- _Saved data entries_:

○ ○ ○ ○

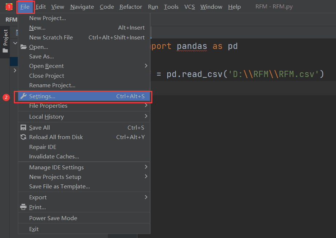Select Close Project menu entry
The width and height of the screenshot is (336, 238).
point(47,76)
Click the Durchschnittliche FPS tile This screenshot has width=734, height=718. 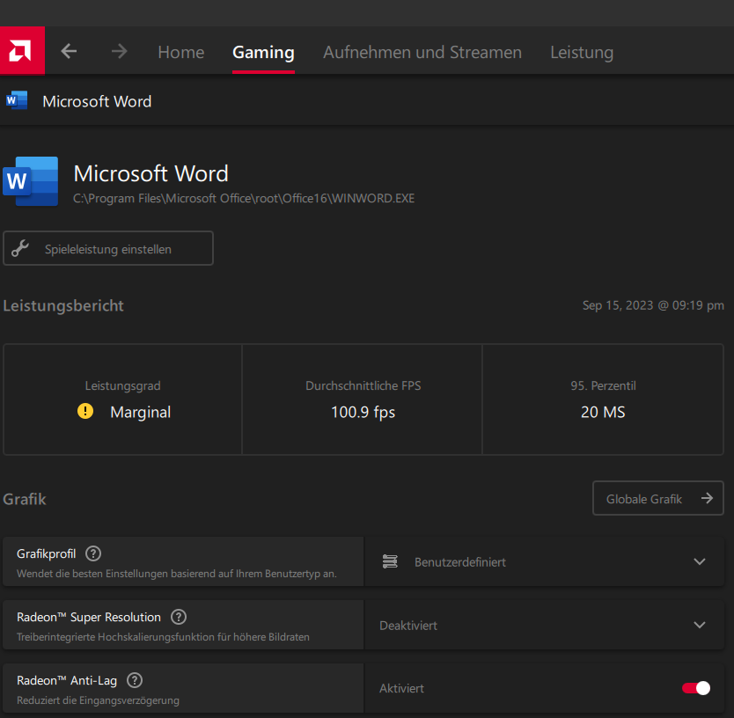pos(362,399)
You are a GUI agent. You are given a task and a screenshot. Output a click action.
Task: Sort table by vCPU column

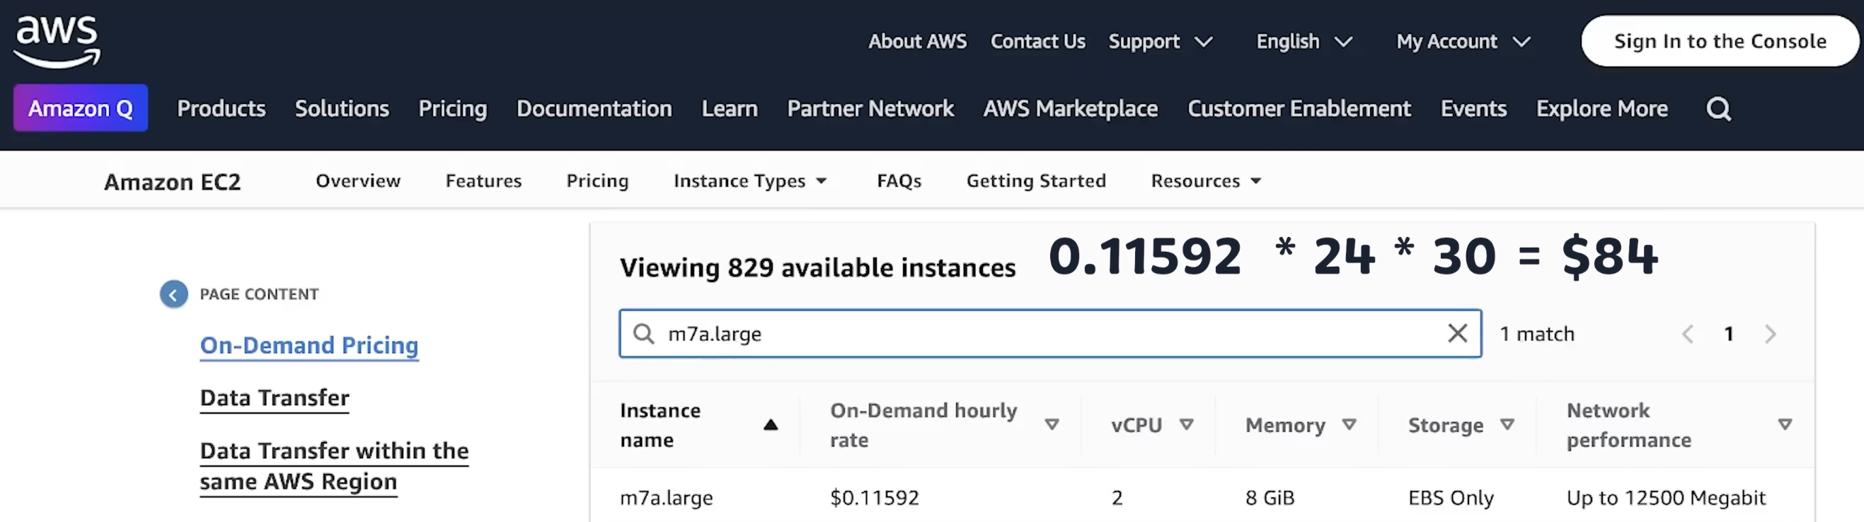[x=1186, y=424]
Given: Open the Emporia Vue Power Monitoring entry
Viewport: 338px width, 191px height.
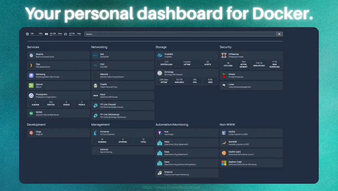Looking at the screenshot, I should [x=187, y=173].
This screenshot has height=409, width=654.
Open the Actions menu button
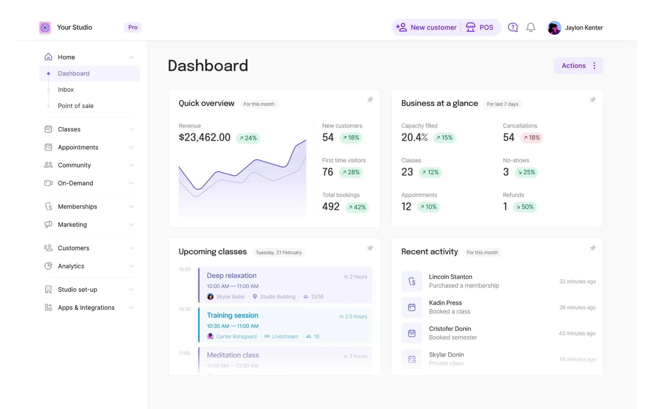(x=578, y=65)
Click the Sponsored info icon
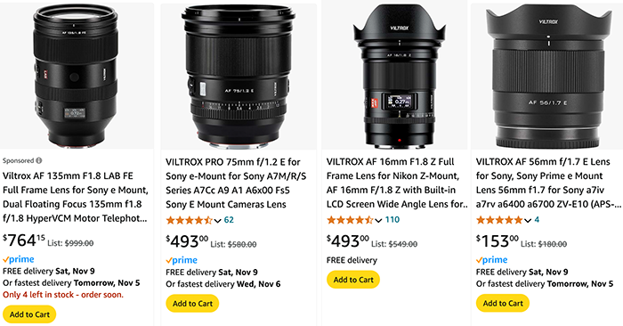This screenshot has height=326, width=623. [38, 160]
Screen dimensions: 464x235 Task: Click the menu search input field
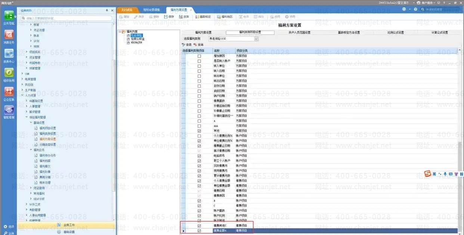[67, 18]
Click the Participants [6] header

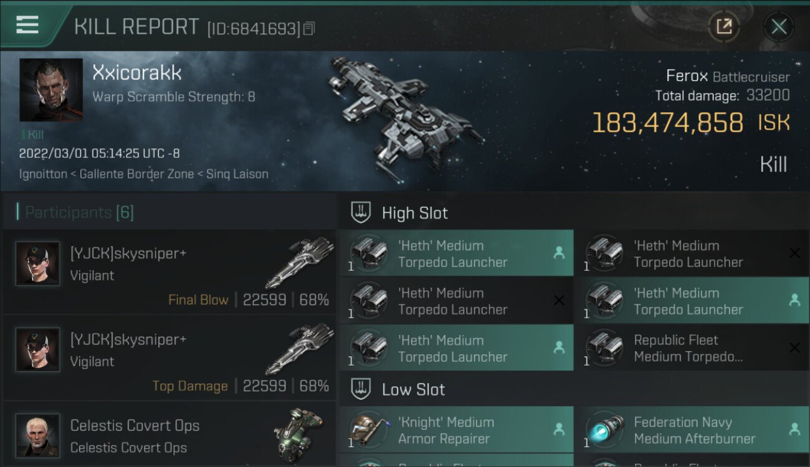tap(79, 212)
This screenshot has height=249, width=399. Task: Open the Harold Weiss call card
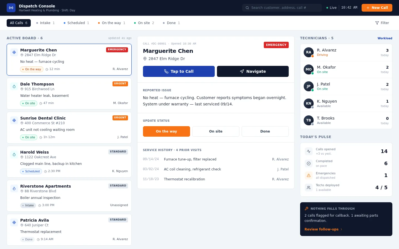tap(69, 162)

○ ○ ○ ○

- _WHAT THIS TASK INVOLVES_: Duplicate the lines starting at the one containing "You are a GUI" and ending at the end of the records. Omit the pictures from your answer.

- _EXERCISE RESPONSE_:
You are a GUI agent. You are given a task and a screenshot. Output a click action.
Task: Sort table by vCPU column

[x=1186, y=424]
Given: Open the Emporia Vue Power Monitoring entry
Viewport: 338px width, 191px height.
Looking at the screenshot, I should [x=187, y=173].
This screenshot has height=409, width=654.
Open the Actions menu button
(x=578, y=65)
Click the Sponsored info icon
This screenshot has height=326, width=623. [38, 160]
Screen dimensions: 464x235 Task: Click the menu search input field
[67, 18]
Click the Participants [6] header

tap(79, 212)
This screenshot has height=249, width=399. Task: Open the Harold Weiss call card
tap(69, 162)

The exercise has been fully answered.